Documento fuente:

Marginada de la enseñanza universitaria, María Montessori se introdujo en un campo poco apreciado: la psiquiatría. Fue nombrada ayudante de la Clínica Psiquiátrica, visitó los manicomios y los orfelinatos, interesándose por las patologías infantiles de tipo mental. Luego continuaría sus estudios en Londres y París, donde se centró en el estudio del caso del salvaje de Aveyron, un niño encontrado en estado salvaje y que, a pesar de no hablar, era totalmente normal. Lo que escribieron sobre él el psicólogo Itard –que convivió con él- y el médico Seguin, que profundizó en su estudio, cayó en manos de María, que lo utilizó como base para su trabajo con niños frenasténicos. Su entusiasmo y su eficacia hicieron que el ministro de Instrucción Pública le encargase una serie de conferencias dedicadas a docentes en educación especial y, posteriormente, la dirección de la Escuela Normal de Ortofonía durante dos años. En 1898, asistió en Turín a un congreso sobre educación especial y preparación del maestro de niños deficientes. Poco a poco, su seguridad en que un método mejor adaptado era clave a la hora de educar la llevó a aseverar que los métodos empleados con sujetos especiales eran igualmente idóneos para sujetos normales.
Fue entonces cuando decidió emprender una obra apasionante. En 1907 abrió en Roma la primera de sus escuelas especiales, las “Case dei Bambini”. En ella, se acogía a todos los niños menores de seis años que por diferentes motivos, no podían ser atendidos por sus familias durante el día. Pronto, la Casa de los Niños comenzó a ser reconocida, incluso internacionalmente, y empezó a atraer a una auténtica riada de pedagogos y educadores de todo el mundo.

Entradas de datos almacenados:

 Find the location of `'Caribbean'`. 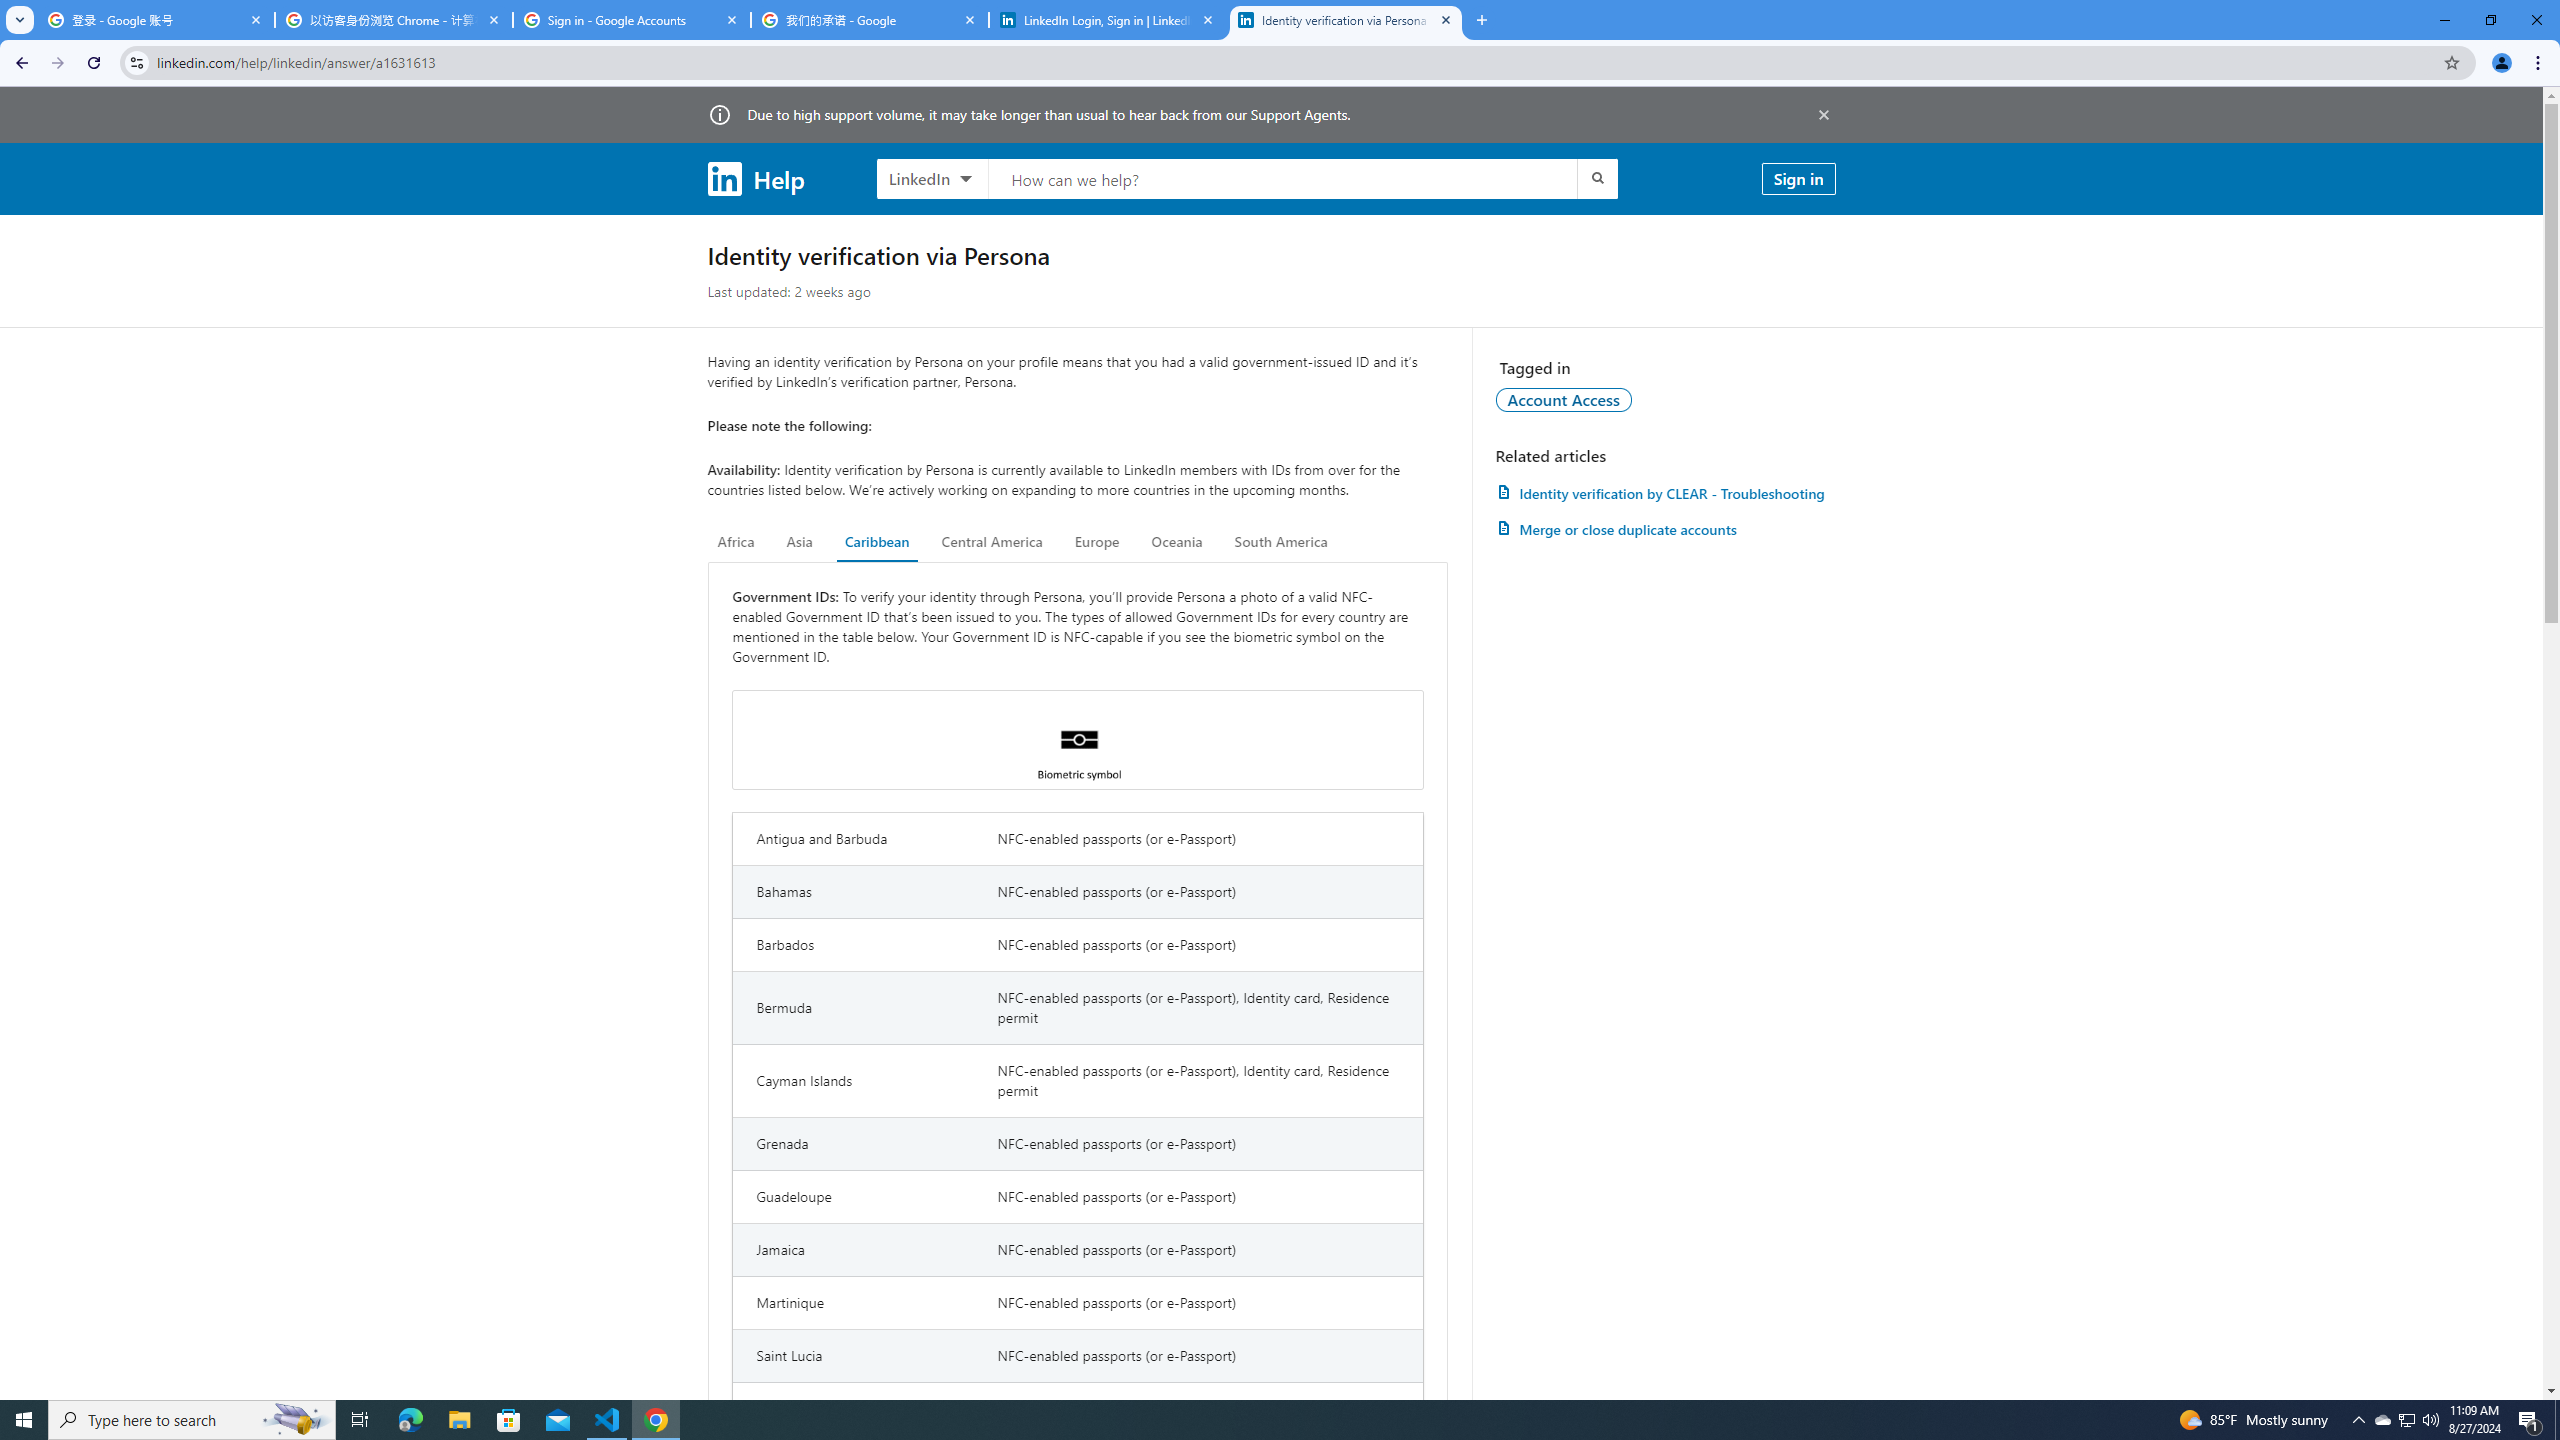

'Caribbean' is located at coordinates (877, 541).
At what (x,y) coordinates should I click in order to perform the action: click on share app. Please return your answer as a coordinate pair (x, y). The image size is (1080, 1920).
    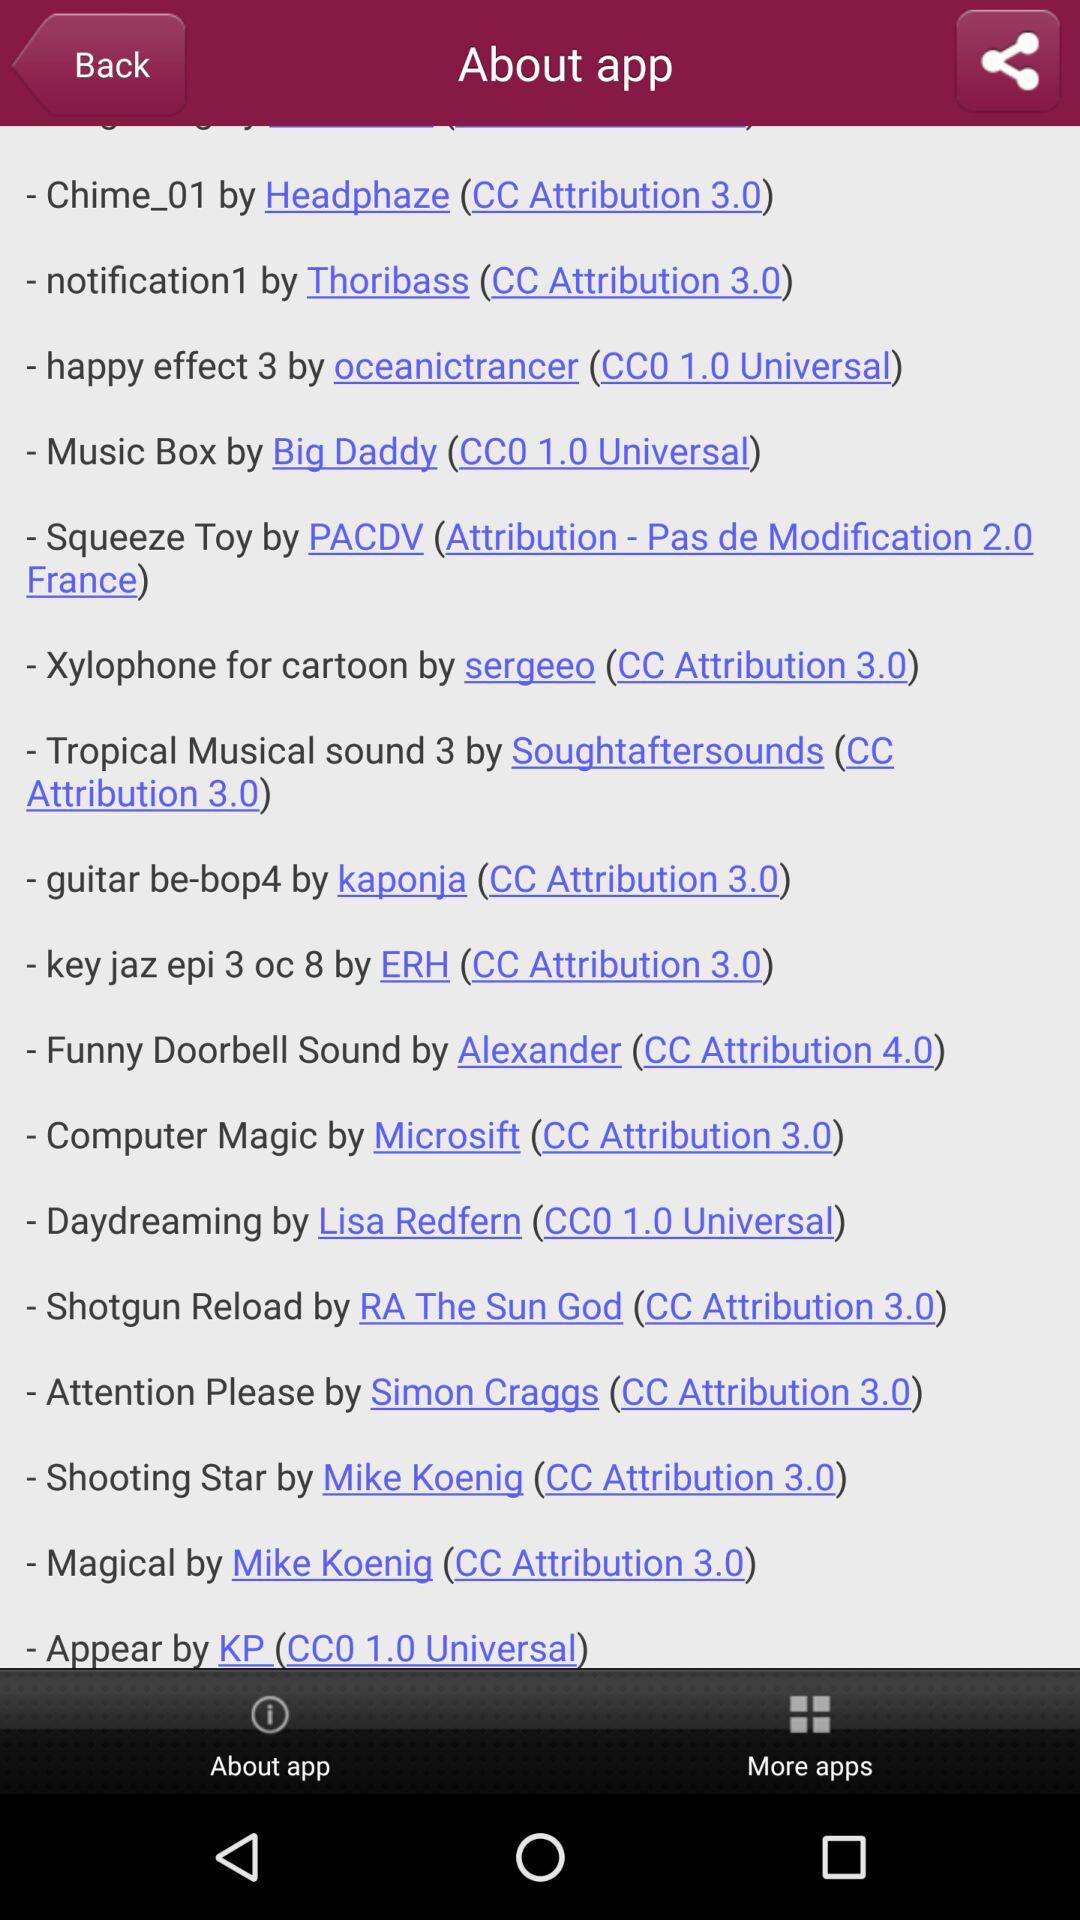
    Looking at the image, I should click on (1007, 62).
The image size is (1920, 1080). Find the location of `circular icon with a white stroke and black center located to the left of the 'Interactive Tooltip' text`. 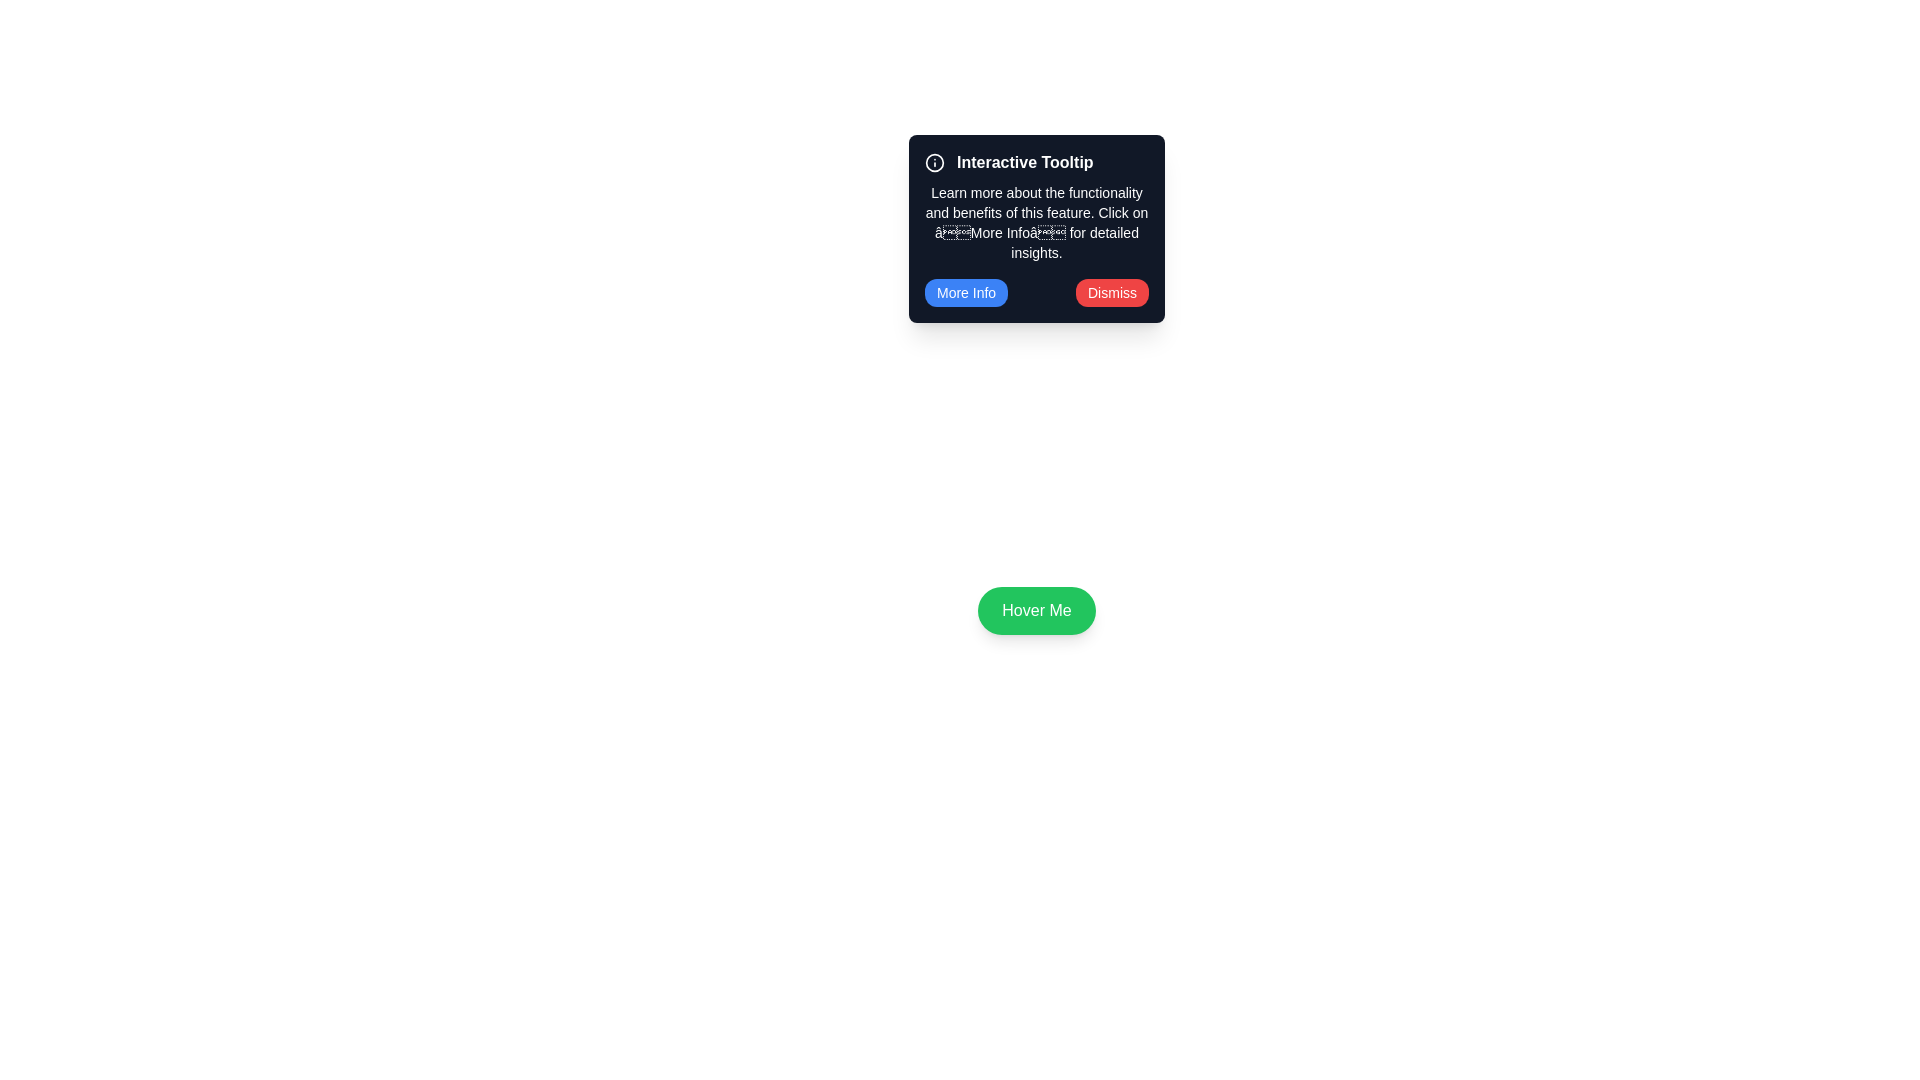

circular icon with a white stroke and black center located to the left of the 'Interactive Tooltip' text is located at coordinates (934, 161).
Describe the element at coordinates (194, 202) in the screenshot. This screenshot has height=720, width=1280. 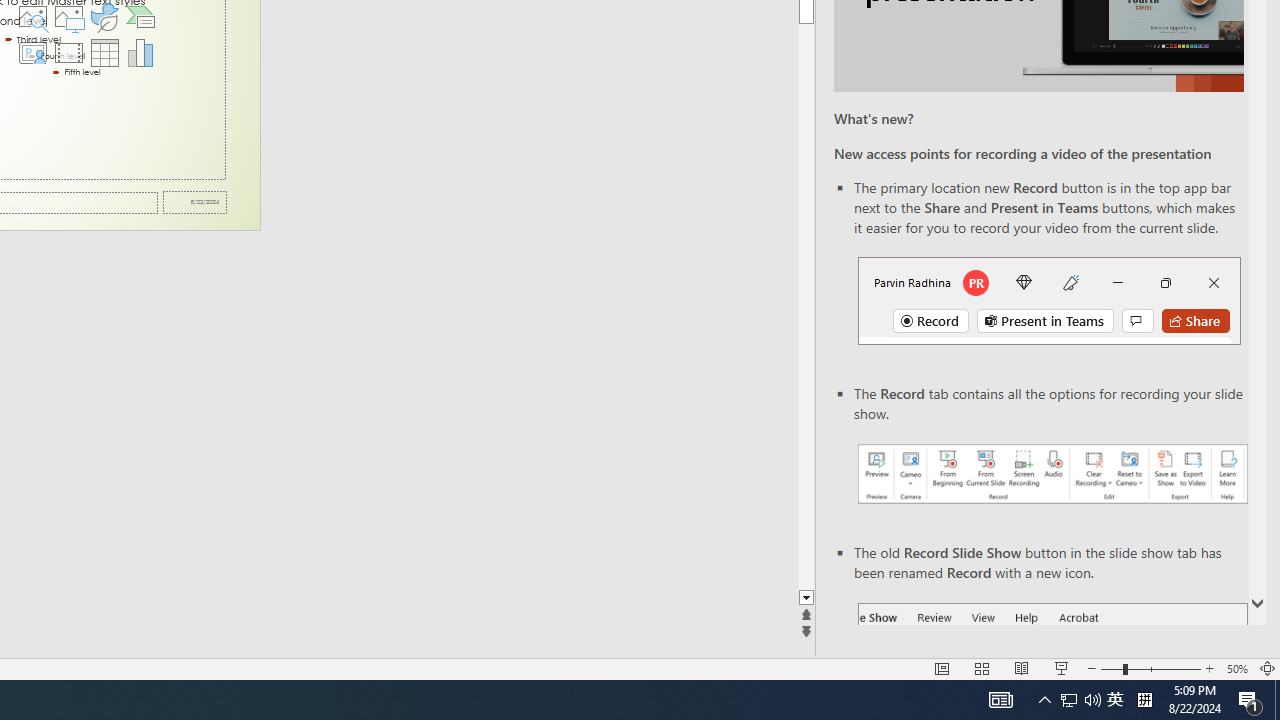
I see `'Date'` at that location.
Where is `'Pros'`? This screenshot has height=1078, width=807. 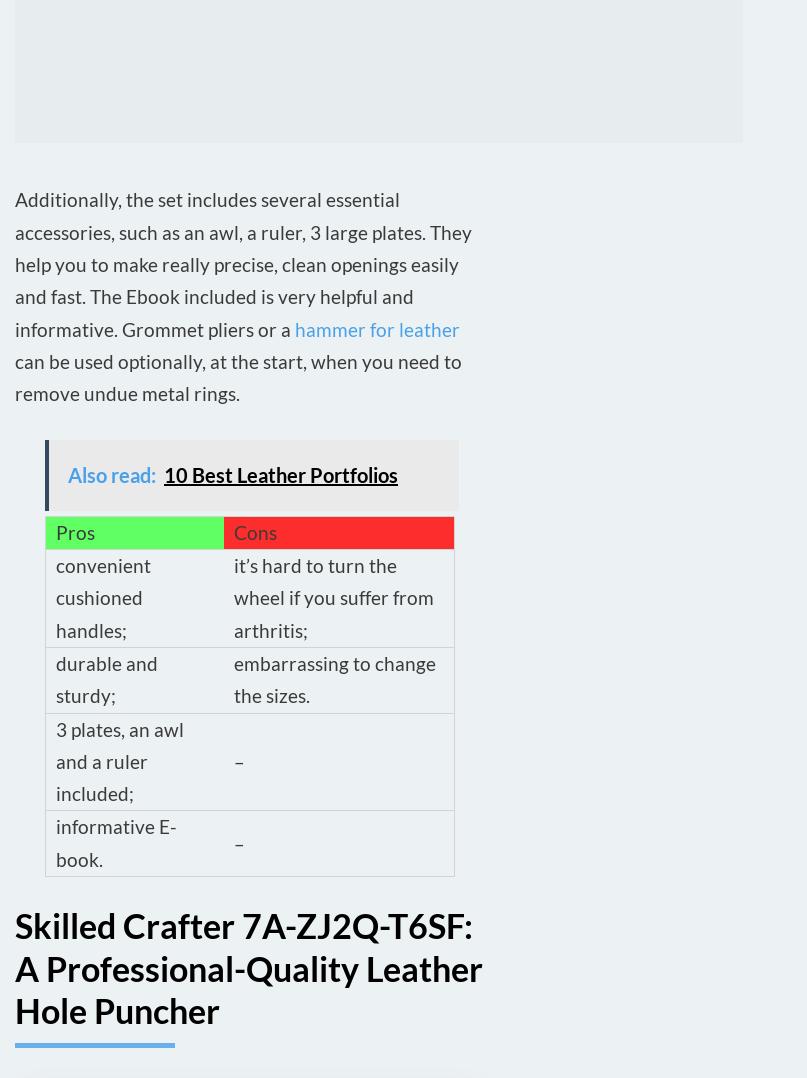
'Pros' is located at coordinates (56, 531).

Objetivo de la tarea: Prosigue el texto sobre María Montessori a partir de su última oración.

Respuesta a la tarea:
María Montessori pensaba que dentro de todo niño duerme un hombre al que hay que facilitar que salga creando un ambiente adecuado, libre y respetuoso con las espontáneas manifestaciones del niño, aunque manteniendo un constante seguimiento de él. En su época, la escuela funcionaba con una rígida disciplina de premios y castigos, incluso corporales. Su rechazo de tales métodos la llevó a pensar que educar es dejar que se desarrolle el niño, más que intentar que se adapte.
Por entonces se hizo mayoritaria la opinión de que el desarrollo de la inteligencia proviene primordialmente de las sensaciones. De ahí que la estimulación sensorial fuera la base del método Montessori. Para ello creó un material específico, muy novedoso, que permitiera al alumno experimentar con los cinco sentidos. Así, en pocos años, el “método Montessori” aportó algunos elementos inéditos hasta entonces en las escuelas: ábacos de colores, cubos de madera de distinto tamaño, letras de alfabeto recortadas en papel de lija, pegadas a gruesos cartones, que los niños podían reseguir con los dedos mientras tenían los ojos vendados…
Pero no sólo el material era importante para ella; el mismo ambiente del aula debía ser hermoso, estéticamente estimulante y atractivo. Ésta es una de las características externas más innovadoras de la Escuela Nueva. Montessori fue la primera que adaptó lavabos, percheros, libreros, estanterías… para que el niño pudiera manejarlos como lo hace un adulto.
Durante las clases, sólo se impone al niño una restricción: antes de utilizar un material, ha de devolver a su sitio el anterior. El maestro recibe el nombre de director, pero su papel es casi inapreciable, ya que lo único que tiene que hacer es guiar: fijar conceptos básicos y presentar el material, de modo que el alumno descubra e identifique los conceptos, pero mediante un conocimiento propio, no impuesto. Por ejemplo, el maestro no explicará qué es un cuadrado, sino que lo enseñará en diferentes tamaños, con diferentes texturas y colores y sugerirá al niño un juego con cuadrados. Al fin, éste accederá por sí solo a la noción de cuadrado, yendo de la realidad al concepto.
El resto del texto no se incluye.